All speakers gesture when they talk. Gestures are a type of action––an action done in the air that does not directly affect objects. Both gestures and actions-on-objects can promote learning, but having gesture as part of a math lesson makes it easier to remember and extend that lesson than having action as part of the lesson. This program of research uses neural data to figure out why. Two hypotheses, both of which might be correct, are possible: (1) Gesture promotes learning by helping children abstract beyond particular exemplars used in instruction. (2) Action impedes learning by tying children to the particulars of the exemplars used in instruction. It is difficult to disentangle these two mechanisms at the behavioral level because both hypotheses lead to the same outcome––better learning following gesture than action. The research uses neuroimaging to measure activity during a math lesson and determine whether different areas of the brain are activated during gesture- vs. action-based instruction. Understanding the neural processes that underlie learning through gesture vs. action can help distinguish between these two hypotheses, and lead to more finely tuned recommendations to teachers for using these tools in the classroom.

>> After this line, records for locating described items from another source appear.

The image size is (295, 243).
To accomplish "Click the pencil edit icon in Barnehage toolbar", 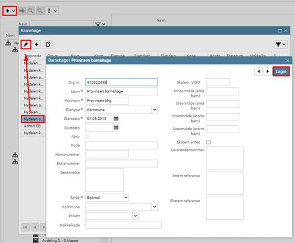I will pyautogui.click(x=26, y=44).
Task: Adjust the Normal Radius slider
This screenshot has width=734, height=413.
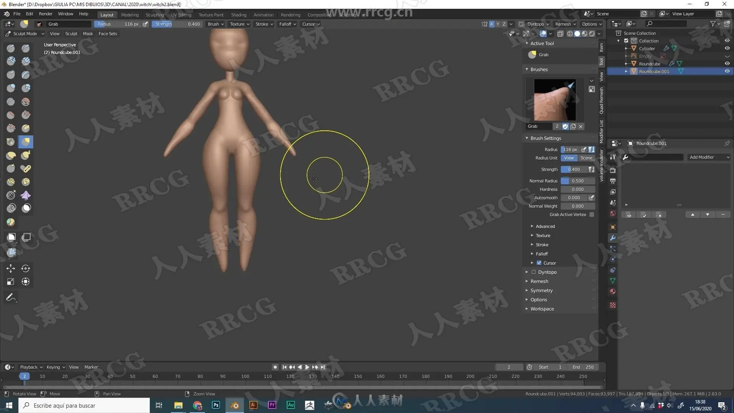Action: point(578,181)
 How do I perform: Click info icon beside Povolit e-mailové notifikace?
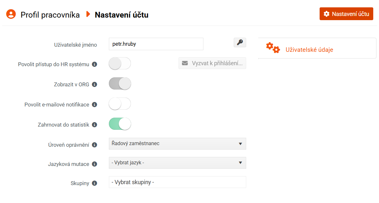tap(95, 105)
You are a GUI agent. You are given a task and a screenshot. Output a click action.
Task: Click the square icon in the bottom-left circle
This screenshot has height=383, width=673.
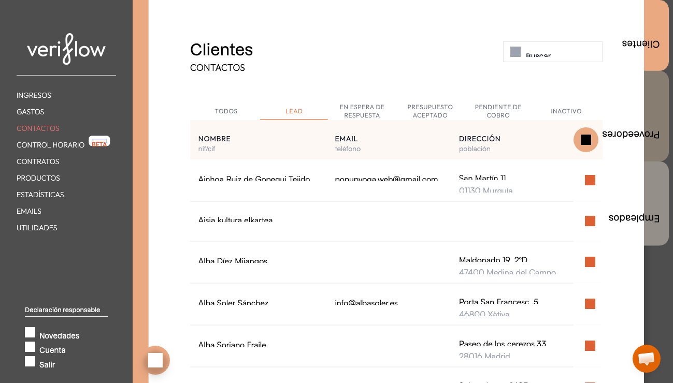[x=155, y=360]
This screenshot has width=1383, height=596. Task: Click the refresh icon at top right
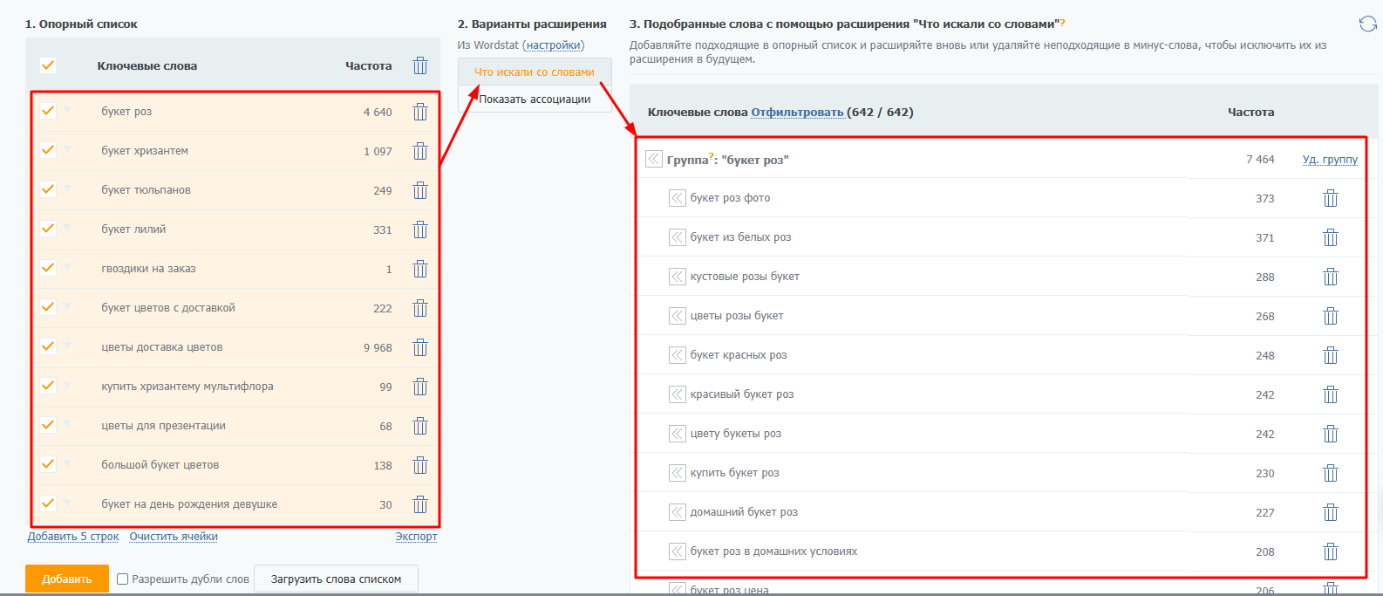[1367, 24]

The research program aims to distinguish between the two hypotheses in a math lesson under two conditions: when children observe an instructor produce gestures or actions (Study 1); when children themselves produce gestures or actions (Study 2). Study 1 uses fMRI (functional magnetic resonance imaging) and Study 2 uses fNIRS (functional near infrared spectroscopy) to measure neural activity while 8- to 10-year-old children in 3rd and 4th grade receive gesture- or action-based instruction in the pre-algebra concept of math equivalence (the notion that two sides of an equation must be equal). Neural activity in abstraction areas is expected to occur during gesture instruction; neural activity in object areas is expected to occur during action instruction). Differences in neural processes during instruction will be used to predict children’s learning outcomes after instruction. fNIRS is a new technology that has been underused in educational neuroscience, but has the potential to be used in the classroom to measure neural activity during learning from multiple students simultaneously. This work is an early step in testing that possibility.
This project is funded by the EHR Core Research (ECR) program, which supports work that advances fundamental research on STEM learning and learning environments, broadening participation in STEM, and STEM workforce development.
This award reflects NSF's statutory mission and has been deemed worthy of support through evaluation using the Foundation's intellectual merit and broader impacts review criteria.